Without a clear direction. This is how the last week of the year will begin on the European stock markets, where futures anticipate a mixed tone at the opening of the session, when there are only six days left until the end of the year on the floor. After last week’s profit collection, there will be no major references for the market in the coming days.
From a technical point of view, “the falls in recent sessions have led the Ibex 35 to finally reach the bullish trend that has been guiding the rises since October 2022, which currently runs through the area of 11,150/11,300 pointsanalogous to the support of the 39,300 of the Ibex with Dividends”, explains Joan Cabrero, Ecotrader advisor.

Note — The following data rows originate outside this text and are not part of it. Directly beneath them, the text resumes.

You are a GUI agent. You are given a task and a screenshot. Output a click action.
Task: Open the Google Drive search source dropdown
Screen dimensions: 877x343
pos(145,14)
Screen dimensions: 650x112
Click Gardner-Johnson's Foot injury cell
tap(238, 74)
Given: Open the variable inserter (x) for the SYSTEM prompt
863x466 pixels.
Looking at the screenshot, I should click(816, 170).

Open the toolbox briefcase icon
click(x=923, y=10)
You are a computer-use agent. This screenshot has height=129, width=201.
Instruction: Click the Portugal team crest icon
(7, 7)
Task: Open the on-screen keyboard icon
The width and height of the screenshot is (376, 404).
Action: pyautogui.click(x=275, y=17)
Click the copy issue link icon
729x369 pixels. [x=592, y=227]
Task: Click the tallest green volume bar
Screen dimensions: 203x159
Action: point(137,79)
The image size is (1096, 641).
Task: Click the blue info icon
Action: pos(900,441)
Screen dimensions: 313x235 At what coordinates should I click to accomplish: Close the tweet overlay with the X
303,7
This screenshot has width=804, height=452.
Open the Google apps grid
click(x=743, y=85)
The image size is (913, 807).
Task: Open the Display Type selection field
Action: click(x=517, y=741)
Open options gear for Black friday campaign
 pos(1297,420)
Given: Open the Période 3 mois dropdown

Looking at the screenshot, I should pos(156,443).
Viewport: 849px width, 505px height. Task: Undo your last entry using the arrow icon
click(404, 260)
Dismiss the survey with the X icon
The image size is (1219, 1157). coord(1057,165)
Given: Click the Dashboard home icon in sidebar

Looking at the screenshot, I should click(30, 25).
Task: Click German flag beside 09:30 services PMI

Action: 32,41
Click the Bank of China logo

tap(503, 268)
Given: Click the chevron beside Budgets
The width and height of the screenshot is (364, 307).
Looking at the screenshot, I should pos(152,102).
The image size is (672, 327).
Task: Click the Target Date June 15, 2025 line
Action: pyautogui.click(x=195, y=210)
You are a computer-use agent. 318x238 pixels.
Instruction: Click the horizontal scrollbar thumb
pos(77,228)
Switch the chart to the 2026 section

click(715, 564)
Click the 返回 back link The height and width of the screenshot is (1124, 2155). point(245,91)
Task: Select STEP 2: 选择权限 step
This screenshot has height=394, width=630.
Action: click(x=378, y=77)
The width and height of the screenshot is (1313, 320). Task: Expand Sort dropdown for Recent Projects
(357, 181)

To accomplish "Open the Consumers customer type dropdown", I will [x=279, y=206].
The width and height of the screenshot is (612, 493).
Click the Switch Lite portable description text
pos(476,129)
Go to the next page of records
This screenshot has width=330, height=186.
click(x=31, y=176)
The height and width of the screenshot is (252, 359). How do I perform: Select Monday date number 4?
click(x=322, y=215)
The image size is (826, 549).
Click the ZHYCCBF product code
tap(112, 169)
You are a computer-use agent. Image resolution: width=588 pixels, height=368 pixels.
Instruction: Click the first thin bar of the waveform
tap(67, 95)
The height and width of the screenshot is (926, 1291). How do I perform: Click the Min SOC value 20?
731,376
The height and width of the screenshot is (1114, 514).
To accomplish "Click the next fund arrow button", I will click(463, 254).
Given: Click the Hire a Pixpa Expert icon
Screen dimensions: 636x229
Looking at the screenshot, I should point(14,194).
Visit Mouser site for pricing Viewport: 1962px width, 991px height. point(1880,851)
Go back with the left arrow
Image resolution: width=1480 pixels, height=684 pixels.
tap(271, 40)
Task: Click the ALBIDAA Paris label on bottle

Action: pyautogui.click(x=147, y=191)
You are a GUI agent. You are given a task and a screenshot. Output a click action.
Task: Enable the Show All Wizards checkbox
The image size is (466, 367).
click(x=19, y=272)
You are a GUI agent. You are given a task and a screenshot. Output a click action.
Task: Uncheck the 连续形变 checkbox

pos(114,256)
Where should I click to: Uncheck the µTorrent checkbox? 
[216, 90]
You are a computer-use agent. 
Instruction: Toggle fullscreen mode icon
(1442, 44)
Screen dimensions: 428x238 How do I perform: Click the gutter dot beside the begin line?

“With the scope of this guideline we are faced with an opportunity to buy the Spanish stock market, hence on Friday they received an alert indicating this possibility,” continues the expert. “The stop for these purchases is located at the November minimum of the Ibex with Dividends at 39,300 points, which is where the key support is today that should not be lost if we want to continue trusting in a bullish context in the short/medium term “he continues. “Think that if the 11,150/11,300 of the Ibex and, above all, the 39,300 of the reference with dividends are lost, The threat would be a 10% drop towards the August lows of 10,300 points.and until then I would not be in favor of buying the Spanish stock market again,” he concludes.
The American bond at 4.5%
Once again, the fixed income market is straining investors’ portfolios by accumulating losses during its final weeks in a movement that can only be explained by the tone hawkish that the Fed has shown despite the fact that at last week’s meeting it did cut rates by 25 points. That led the 10-year American bond to once again exceed the 4.5% return required in secondary.
However, he might have been too pessimistic about inflation considering that the latest data on the GDP deflator, one of the indicators most closely monitored by the Fed, is growing at a rapid rate. its lowest pace since May, 0.1% in its monthly underlying, less than what the market expected last Friday.